**What you need to do**
From the entries below, transcribe exactly the lines between the line holding "avril (398, 1903)" and the line holding "juillet (491, 1903)", inclusive; skip all other lines.
Start of Exercise data
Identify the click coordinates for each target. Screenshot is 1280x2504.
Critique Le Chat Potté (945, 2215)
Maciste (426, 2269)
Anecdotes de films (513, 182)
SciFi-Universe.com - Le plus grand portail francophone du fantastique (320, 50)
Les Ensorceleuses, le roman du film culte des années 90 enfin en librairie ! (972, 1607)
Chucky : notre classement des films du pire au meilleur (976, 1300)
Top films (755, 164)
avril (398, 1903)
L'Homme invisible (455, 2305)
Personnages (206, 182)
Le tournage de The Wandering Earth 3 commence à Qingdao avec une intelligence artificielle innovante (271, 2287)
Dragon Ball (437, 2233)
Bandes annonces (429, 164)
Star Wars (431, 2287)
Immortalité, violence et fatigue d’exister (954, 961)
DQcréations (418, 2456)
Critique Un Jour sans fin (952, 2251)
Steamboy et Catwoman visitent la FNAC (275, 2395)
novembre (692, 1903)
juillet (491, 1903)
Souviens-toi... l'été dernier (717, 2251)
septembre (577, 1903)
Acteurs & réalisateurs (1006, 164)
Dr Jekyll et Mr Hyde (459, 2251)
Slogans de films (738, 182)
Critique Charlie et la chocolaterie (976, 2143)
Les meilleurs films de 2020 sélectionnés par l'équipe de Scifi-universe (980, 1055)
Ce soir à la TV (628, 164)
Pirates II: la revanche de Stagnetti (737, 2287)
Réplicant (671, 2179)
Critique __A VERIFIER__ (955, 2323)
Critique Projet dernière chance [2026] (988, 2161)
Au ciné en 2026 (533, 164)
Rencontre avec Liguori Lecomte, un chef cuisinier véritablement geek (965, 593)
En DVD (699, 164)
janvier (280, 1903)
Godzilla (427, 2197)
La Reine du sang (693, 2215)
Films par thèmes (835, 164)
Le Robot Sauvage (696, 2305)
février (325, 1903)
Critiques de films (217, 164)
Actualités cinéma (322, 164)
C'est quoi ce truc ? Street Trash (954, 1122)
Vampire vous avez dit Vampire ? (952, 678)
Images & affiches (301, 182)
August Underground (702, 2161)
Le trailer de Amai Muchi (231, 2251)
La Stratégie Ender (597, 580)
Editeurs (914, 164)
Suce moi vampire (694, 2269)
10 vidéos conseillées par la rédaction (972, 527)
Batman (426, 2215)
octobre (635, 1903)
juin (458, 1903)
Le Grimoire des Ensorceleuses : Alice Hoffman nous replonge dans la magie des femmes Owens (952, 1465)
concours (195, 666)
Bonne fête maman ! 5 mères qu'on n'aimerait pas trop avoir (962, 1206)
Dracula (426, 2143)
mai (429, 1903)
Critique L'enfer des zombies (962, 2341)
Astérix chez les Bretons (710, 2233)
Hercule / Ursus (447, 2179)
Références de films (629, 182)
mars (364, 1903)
End of Exercise data
**Response to the task**
avril (398, 1903)
L'Homme invisible (455, 2305)
Personnages (206, 182)
Le tournage de The Wandering Earth 3 commence à Qingdao avec une intelligence artificielle innovante (271, 2287)
Dragon Ball (437, 2233)
Bandes annonces (429, 164)
Star Wars (431, 2287)
Immortalité, violence et fatigue d’exister (954, 961)
DQcréations (418, 2456)
Critique Un Jour sans fin (952, 2251)
Steamboy et Catwoman visitent la FNAC (275, 2395)
novembre (692, 1903)
juillet (491, 1903)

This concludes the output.